Thaddeus Campbell Sweet | |
State1: | New York |
District1: | 32nd |
Term Start1: | November 6, 1923 |
Term End1: | May 1, 1928 |
Successor1: | Francis D. Culkin |
State Assembly2: | New York |
District2: | Oswego County |
Term Start2: | January 1, 1910 |
Term End2: | December 31, 1920 |
Preceded2: | Frank L. Smith |
Succeeded2: | Ezra Barnes |
Birth Date: | 16 November 1872 |
Birth Place: | Phoenix, New York |
Death Place: | Whitney Point, New York |
Parents: | Anthony Wayne Sweet and Sarah Elizabeth Campbell |
Party: | Republican Party |
Thaddeus Campbell Sweet (November 16, 1872 – May 1, 1928) was an American manufacturer and politician from New York. He represented New York's 32nd congressional district from 1923 to 1928.
He was born on November 16, 1872, in Phoenix, New York, to Anthony Wayne Sweet and Sarah Elizabeth Campbell.

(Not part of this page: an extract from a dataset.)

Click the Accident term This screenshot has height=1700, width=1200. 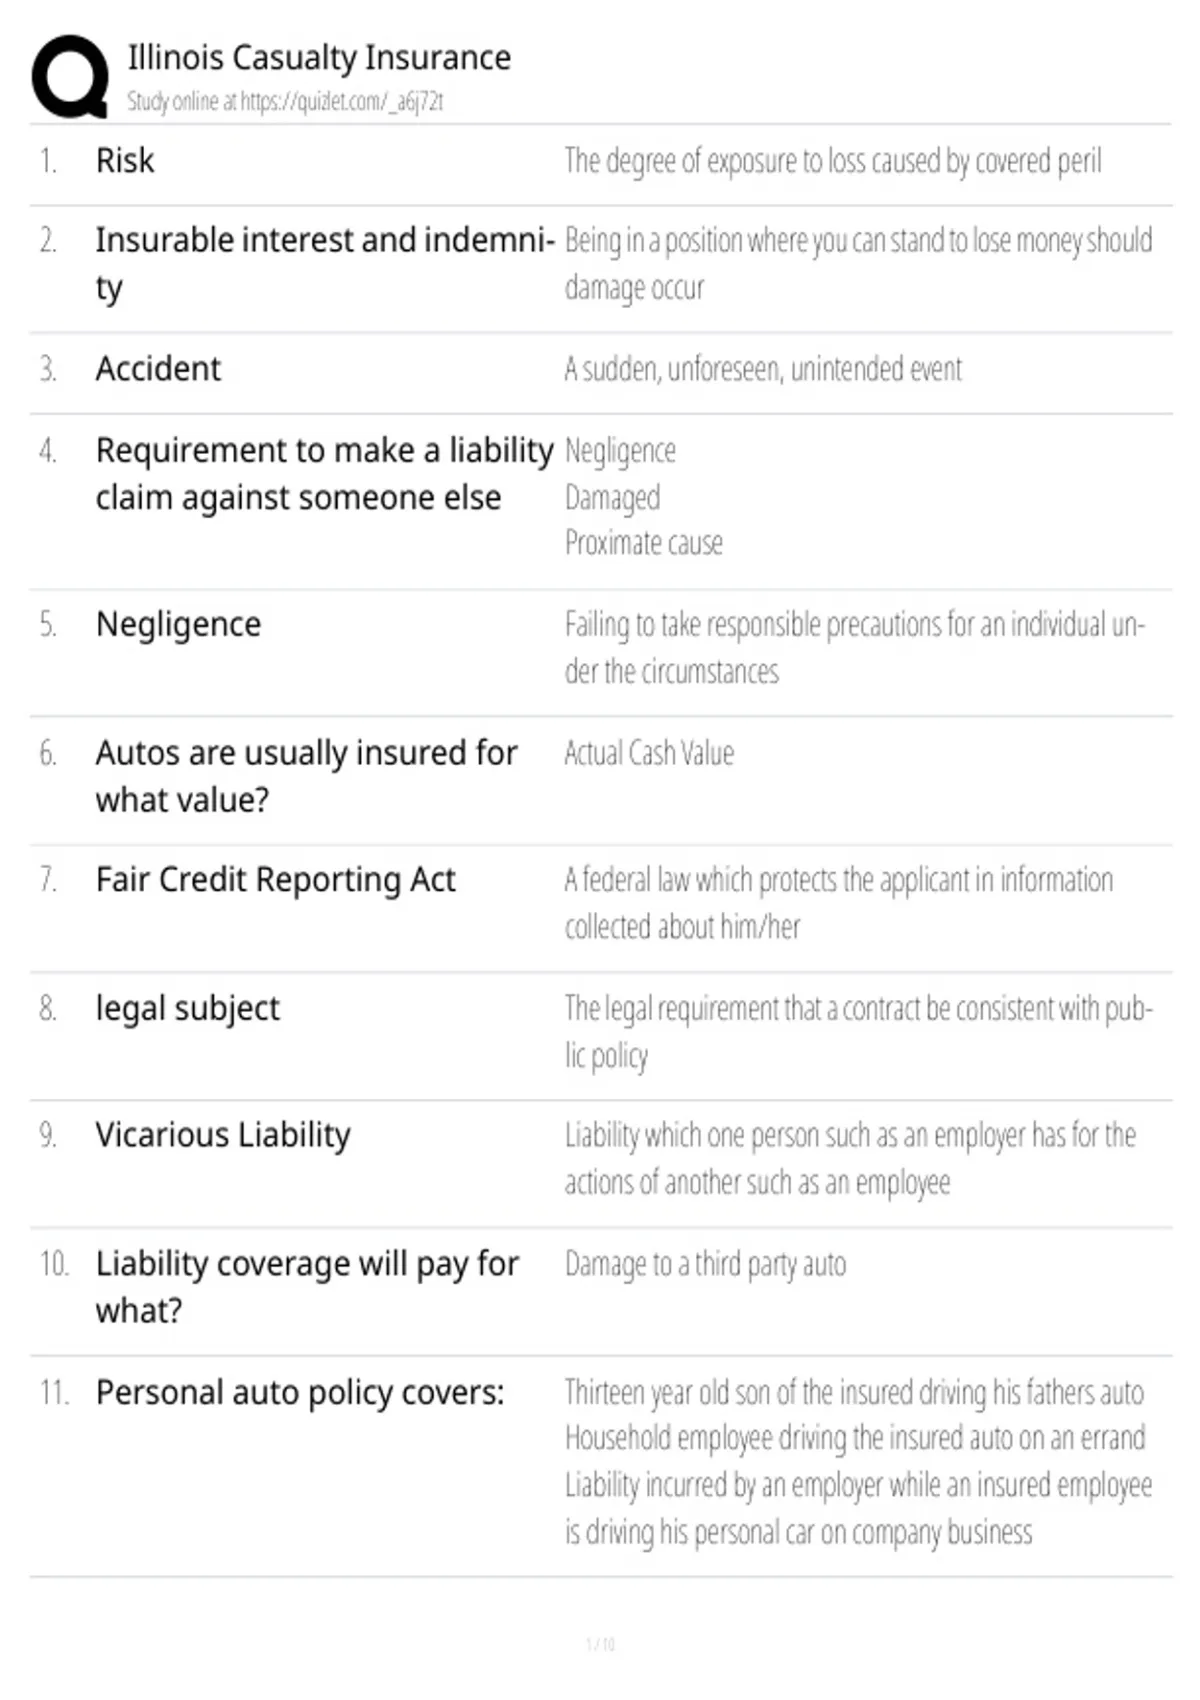[158, 369]
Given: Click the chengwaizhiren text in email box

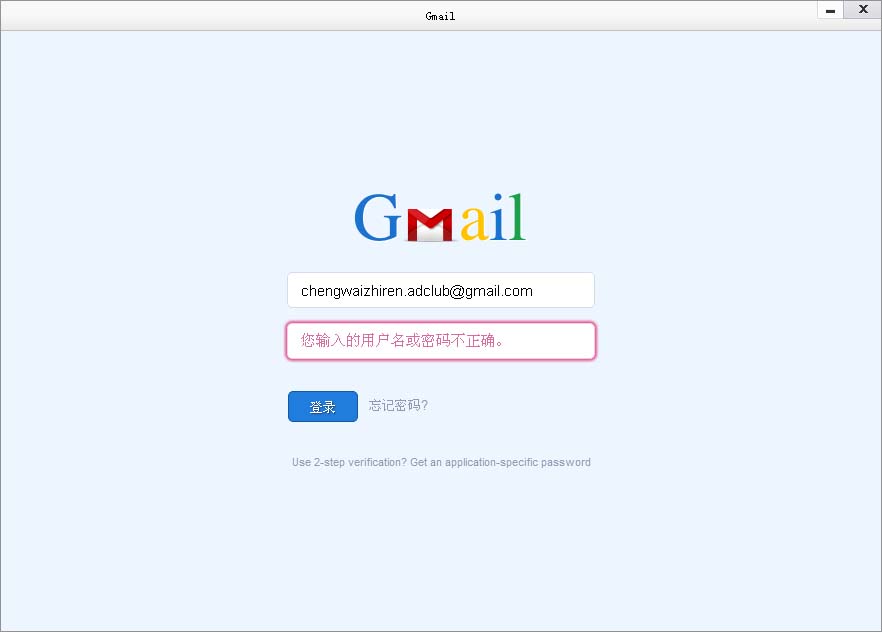Looking at the screenshot, I should pos(352,291).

He attended the public schools, and graduated from Phoenix Academy and High School. Then he entered business and for two years served as a traveling salesman. In 1895, he began the manufacture of paper and was President of the Sweet Paper Manufacturing Co. He also engaged in banking. He was town clerk of Phoenix from 1896 to 1899.

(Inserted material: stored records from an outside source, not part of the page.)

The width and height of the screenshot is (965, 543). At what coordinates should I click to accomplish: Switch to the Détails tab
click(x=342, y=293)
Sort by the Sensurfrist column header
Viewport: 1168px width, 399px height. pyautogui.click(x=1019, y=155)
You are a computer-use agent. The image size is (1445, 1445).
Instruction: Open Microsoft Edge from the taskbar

He was a member of the New York State Assembly (Oswego Co.) in 1910, 1911, 1912, 1913, 1914, 1915, 1916, 1917, 1918, 1919 and 1920; and was Speaker from 1914 to 1920. As Speaker, in 1919 Sweet opposed the protective labor legislation for women and children promoted by newly enfranchised New York women, refusing to allow it to get to the Assembly floor. That fall, suffragist Marion Dickerman fought a tough race to defeat his bid for reelection, and though she lost she cut substantially into his support and, for the first time in his political career, made him work hard to win. Suffragists believed Dickerman's race quashed his gubernatorial chances. In 1920 he proposed the infamous expulsion of socialists from the New York Assembly.
He was a delegate to the 1916 and 1924 Republican National Conventions.

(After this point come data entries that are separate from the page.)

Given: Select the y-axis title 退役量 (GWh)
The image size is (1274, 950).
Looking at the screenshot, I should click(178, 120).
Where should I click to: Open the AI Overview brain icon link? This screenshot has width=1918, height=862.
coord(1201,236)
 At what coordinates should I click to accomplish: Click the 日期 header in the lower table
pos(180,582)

He was elected to the 68th United States Congress in 1923 to fill the vacancy caused by the death of Luther W. Mott and served from November 6, 1923, until his death in office, having been re-elected to the 69th and 70th United States Congresses.
Thaddeus Sweet was the first sitting member of Congress to die in an airplane accident. Shortly after breakfast on May 1, 1928, he and the pilot Lt. Bushrod Hoppin, U.S. Army, took off in a new Army observation plane, Curtiss O-1B Falcon, serial number 27-279, assigned at Middletown Air Depot, Pennsylvania,[1] [2] from Bolling Field to fly to Oswego, New York, where he was to make a speech. Lt. Hoppin, known as a careful pilot, flew into a storm between Binghamton, New York, and Cortland, New York.[3]
He thought it best to land and selected a field on a stock farm near Whitney Point, New York. The field was knobbly, and the airplane bounced and turned a somersault. Sweet, having unbuckled his safety belt, was pitched against the cockpit wall, and killed by a head injury. Lt. Hoppin, belted in his seat, was unbruised.[4] Sweet was buried at the Rural Cemetery at Phoenix, New York.
The Sweet Memorial Building was dedicated to him in 1929.[5] It was listed on the National Register of Historic Places in 1990.